In another embodiment, cap 400 may have a secondary medication chamber 431 capable of being filled or prefilled with medication or therapeutics capable of being released into the channels 142,143 at a preset manner and rate as controlled by the system/adaptor processor and/or as determined by the patient and/or healthcare provider. In some examples, safety chamber 430 and medication chamber 431 may be separate compartments and may retain different fluids. This mechanism could allow for timed release of medications/therapeutics through such continuous flow catheter.
Prior to system power failure, at a selected time prior to battery discharge, the system may present an alarm or notification indicating failure within a given time. In one configuration the alarm can be reset for a desired interval to stop the alarm while battery/power issues are being examined. If AC or DC power options are not available safety chamber 430 may be activated, allowing the operator to stop the pump, open the first and second levers 152,154 from mechanisms within the safety cap 400 and then fill the system with saline displacing any/all blood products from the system back into the patient. In cases of system power failure, the saline will prevent the system from clotting.

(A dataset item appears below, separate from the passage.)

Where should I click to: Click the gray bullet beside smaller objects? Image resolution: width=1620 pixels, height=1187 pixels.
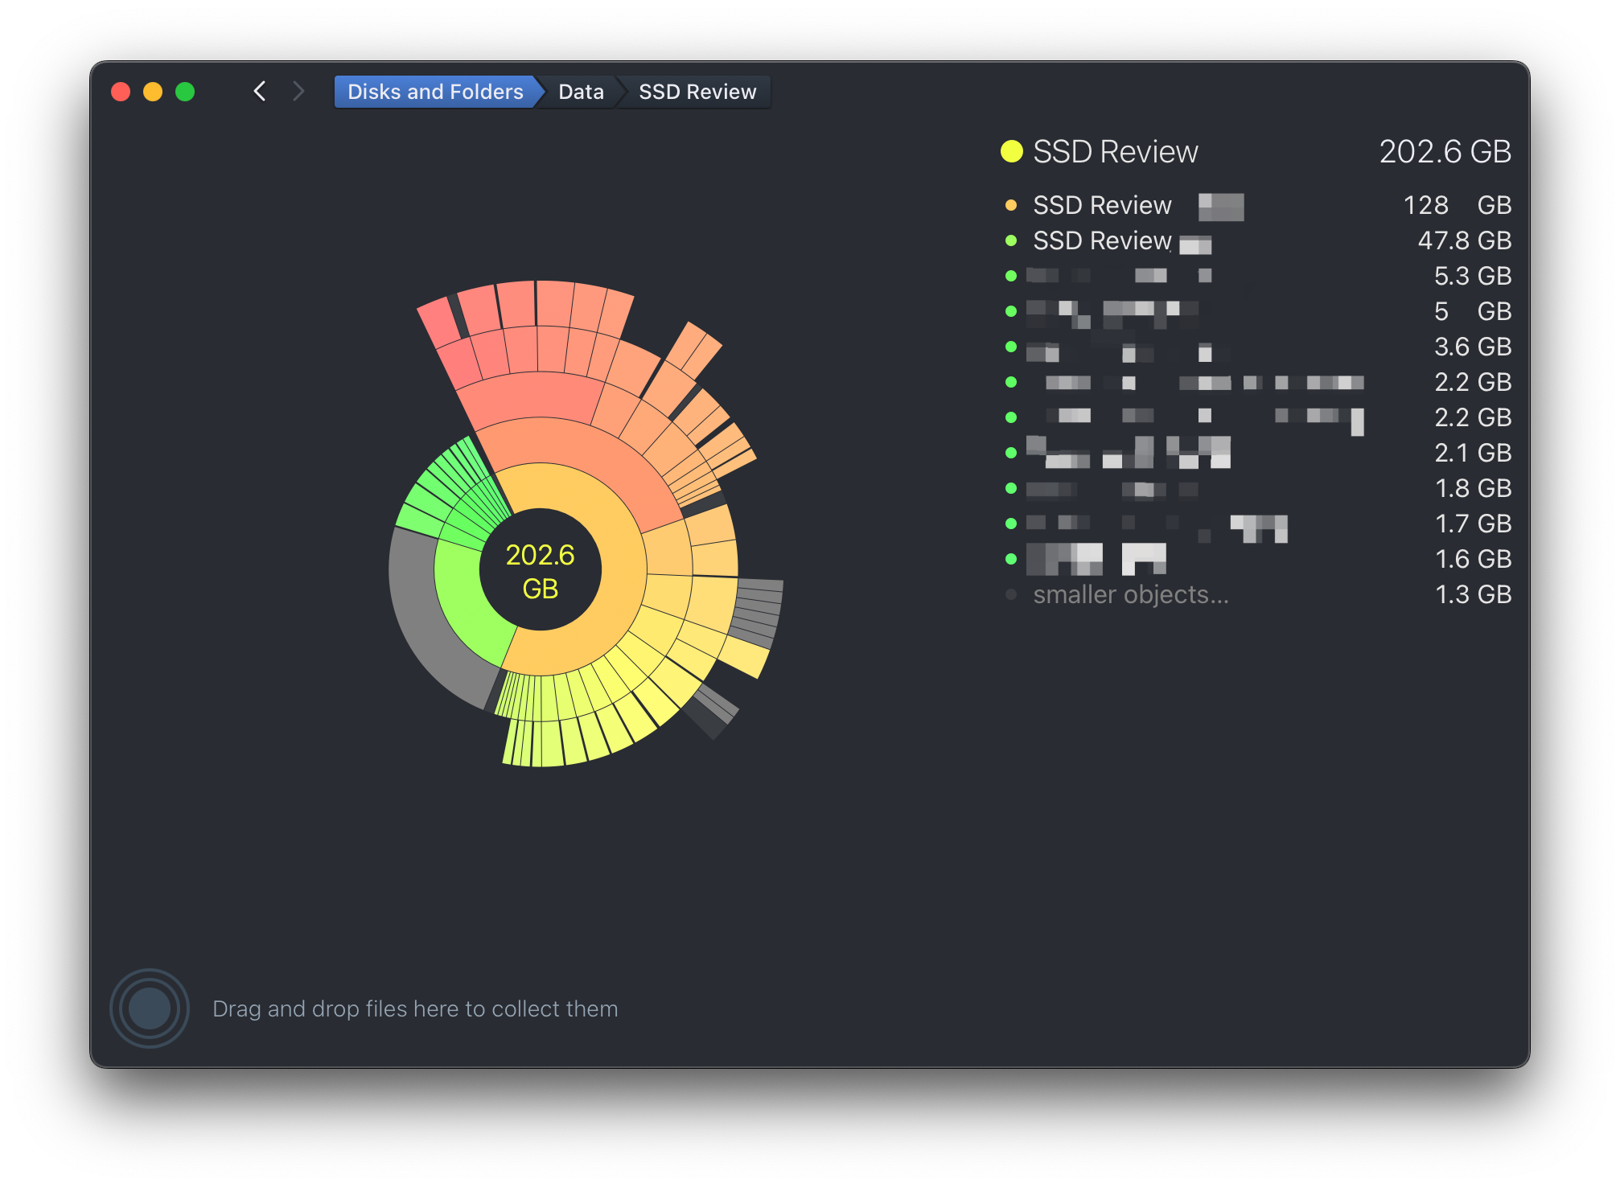click(x=1011, y=594)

Once the safety chamber 430 has been activated the adaptor 140 pump will be prevented from being re-activated until a new disposable connector “clot checker” cap 500 is applied. The pre-filled therapeutic chamber, if present, will also not function during this time. This cap 500 will allow the operator to aspirate from, or flush, both catheter lumen 112, 114 as well as the adaptor channels 142,144 to ensure no clot is present within the continuous flow catheter system (
In some embodiments, catheter 110 and adapter 140 are unitarily formed. Alternatively, a retrofitting adapter having a pump may be coupleable to a conventional catheter to provide the continuous flow capabilities. While the adapter 140 has been illustrated herein as being disposed outside of the body, it will be understood that variations are possible in which the pump is implanted in the body or underneath the patient's skin. In some examples, the adapter 240 is implanted at the same site, or adjacent to the cuff 120. Alternatively, the adapter and cuff 120 may be implanted at separate sites.
Although the invention herein has been described with reference to particular embodiments, it is to be understood that these embodiments are merely illustrative of the principles and applications of the present invention. It is therefore to be understood that numerous modifications may be made to the illustrative embodiments and that other arrangements may be devised without departing from the spirit and scope of the present invention as defined by the appended claims.
It will be appreciated that the various dependent claims and the features set forth therein can be combined in different ways than presented in the intial claims. It will also be appreciated. that the features described in connection with individual embodiments may be shared with others of the described embodiments.